- _TASK BRIEF_
Select every line below that contains the word "Viewport" and copy each one out.
(begin)
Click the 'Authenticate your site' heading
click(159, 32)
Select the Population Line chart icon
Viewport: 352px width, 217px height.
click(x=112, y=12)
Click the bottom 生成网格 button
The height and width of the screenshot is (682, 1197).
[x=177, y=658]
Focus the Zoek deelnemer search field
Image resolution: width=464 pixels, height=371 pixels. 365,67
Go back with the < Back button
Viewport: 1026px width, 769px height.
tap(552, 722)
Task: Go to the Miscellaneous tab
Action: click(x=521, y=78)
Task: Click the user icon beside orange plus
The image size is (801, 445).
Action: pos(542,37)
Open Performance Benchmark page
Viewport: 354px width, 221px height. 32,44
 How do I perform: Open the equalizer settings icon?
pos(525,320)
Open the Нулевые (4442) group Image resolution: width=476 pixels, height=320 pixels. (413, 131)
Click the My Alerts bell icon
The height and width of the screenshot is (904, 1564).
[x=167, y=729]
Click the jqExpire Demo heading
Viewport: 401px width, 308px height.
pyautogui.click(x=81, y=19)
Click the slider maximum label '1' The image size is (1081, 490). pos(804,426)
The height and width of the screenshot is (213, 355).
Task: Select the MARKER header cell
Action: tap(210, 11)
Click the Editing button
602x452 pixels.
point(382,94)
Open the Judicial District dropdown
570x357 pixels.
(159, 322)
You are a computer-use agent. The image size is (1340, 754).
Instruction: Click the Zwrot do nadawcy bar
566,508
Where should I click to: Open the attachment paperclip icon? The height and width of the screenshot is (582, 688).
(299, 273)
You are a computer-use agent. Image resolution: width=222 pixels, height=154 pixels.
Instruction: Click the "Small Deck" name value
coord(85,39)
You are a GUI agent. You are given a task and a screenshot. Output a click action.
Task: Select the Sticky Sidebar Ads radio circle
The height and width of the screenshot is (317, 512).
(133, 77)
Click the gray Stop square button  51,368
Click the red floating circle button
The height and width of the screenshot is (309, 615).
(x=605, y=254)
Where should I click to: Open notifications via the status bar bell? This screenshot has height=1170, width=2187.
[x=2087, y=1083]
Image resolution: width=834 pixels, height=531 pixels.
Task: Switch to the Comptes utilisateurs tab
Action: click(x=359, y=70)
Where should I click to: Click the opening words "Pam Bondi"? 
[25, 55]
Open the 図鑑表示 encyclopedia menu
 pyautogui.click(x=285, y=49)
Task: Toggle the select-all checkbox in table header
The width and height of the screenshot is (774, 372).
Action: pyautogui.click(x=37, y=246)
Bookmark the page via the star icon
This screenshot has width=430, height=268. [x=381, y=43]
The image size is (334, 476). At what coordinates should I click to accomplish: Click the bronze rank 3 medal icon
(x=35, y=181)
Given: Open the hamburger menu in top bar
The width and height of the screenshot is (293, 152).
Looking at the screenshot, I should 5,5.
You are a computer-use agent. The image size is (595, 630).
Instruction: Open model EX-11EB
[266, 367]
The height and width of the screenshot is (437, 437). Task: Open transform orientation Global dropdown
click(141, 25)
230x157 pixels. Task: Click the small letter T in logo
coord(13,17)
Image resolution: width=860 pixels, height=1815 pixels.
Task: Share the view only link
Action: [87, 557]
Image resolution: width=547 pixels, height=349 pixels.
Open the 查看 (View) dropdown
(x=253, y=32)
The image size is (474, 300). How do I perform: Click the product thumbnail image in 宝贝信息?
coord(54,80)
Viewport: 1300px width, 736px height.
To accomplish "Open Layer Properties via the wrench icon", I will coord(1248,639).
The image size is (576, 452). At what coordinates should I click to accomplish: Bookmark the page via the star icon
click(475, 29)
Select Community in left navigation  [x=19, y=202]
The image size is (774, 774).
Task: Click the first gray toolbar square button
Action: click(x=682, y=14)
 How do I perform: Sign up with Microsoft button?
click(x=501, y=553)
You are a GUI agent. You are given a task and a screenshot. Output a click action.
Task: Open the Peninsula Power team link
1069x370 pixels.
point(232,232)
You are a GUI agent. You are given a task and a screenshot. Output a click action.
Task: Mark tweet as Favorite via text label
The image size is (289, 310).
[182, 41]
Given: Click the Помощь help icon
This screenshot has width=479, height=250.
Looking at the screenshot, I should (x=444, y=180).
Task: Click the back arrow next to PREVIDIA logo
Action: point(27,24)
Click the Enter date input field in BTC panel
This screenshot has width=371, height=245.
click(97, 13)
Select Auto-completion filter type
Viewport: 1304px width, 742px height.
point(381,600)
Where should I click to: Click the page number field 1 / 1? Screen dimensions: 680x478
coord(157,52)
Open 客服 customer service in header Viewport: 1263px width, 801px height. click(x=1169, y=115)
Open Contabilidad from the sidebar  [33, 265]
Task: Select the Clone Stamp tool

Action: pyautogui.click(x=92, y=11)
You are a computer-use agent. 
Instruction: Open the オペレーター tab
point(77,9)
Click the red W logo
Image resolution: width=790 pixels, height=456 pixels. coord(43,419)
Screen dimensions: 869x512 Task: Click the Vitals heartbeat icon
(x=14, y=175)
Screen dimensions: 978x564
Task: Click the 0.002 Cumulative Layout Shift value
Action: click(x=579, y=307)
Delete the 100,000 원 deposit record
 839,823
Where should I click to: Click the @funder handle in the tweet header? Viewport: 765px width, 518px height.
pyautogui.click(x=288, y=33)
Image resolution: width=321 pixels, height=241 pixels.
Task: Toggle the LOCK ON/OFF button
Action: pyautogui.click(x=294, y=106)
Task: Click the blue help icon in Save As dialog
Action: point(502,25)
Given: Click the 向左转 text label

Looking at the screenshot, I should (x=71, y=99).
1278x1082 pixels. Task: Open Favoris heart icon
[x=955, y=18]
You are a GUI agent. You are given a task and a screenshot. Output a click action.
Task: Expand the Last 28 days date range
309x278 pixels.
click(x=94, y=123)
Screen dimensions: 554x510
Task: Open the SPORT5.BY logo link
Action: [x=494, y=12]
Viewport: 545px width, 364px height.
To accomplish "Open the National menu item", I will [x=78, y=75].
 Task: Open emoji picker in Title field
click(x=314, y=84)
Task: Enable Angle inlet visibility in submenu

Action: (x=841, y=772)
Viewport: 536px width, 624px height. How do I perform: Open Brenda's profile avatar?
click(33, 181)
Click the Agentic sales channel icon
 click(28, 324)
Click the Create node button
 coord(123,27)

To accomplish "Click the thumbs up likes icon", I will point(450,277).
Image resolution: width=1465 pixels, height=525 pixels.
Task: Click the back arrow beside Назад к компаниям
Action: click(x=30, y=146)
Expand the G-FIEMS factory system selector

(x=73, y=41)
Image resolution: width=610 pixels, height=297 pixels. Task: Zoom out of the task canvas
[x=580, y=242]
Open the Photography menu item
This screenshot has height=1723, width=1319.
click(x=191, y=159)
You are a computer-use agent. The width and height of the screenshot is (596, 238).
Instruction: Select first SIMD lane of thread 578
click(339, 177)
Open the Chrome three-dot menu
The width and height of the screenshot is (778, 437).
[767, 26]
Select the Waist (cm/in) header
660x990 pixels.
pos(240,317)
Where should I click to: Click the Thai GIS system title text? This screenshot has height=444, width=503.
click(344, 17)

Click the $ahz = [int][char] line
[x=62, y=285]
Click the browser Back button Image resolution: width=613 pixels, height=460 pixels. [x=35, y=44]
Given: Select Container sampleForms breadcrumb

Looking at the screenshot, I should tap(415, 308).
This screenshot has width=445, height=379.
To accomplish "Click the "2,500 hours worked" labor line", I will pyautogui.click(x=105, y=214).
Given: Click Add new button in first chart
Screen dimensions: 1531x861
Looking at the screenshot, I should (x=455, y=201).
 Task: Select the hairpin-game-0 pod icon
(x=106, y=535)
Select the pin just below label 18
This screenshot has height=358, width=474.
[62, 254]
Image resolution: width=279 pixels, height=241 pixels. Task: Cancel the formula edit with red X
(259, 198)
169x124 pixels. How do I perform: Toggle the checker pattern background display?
(end)
- _ANSWER FOR THE TASK_
Viewport: 352px width, 217px height.
Viewport: 1026px width, 769px height.
Viewport: 354px width, 221px height. 32,44
Viewport: 401px width, 308px height.
Viewport: 1300px width, 736px height.
Viewport: 1304px width, 742px height.
Open 客服 customer service in header Viewport: 1263px width, 801px height. click(x=1169, y=115)
Where should I click to: Click the @funder handle in the tweet header? Viewport: 765px width, 518px height.
Viewport: 545px width, 364px height.
Viewport: 536px width, 624px height. How do I perform: Open Brenda's profile avatar?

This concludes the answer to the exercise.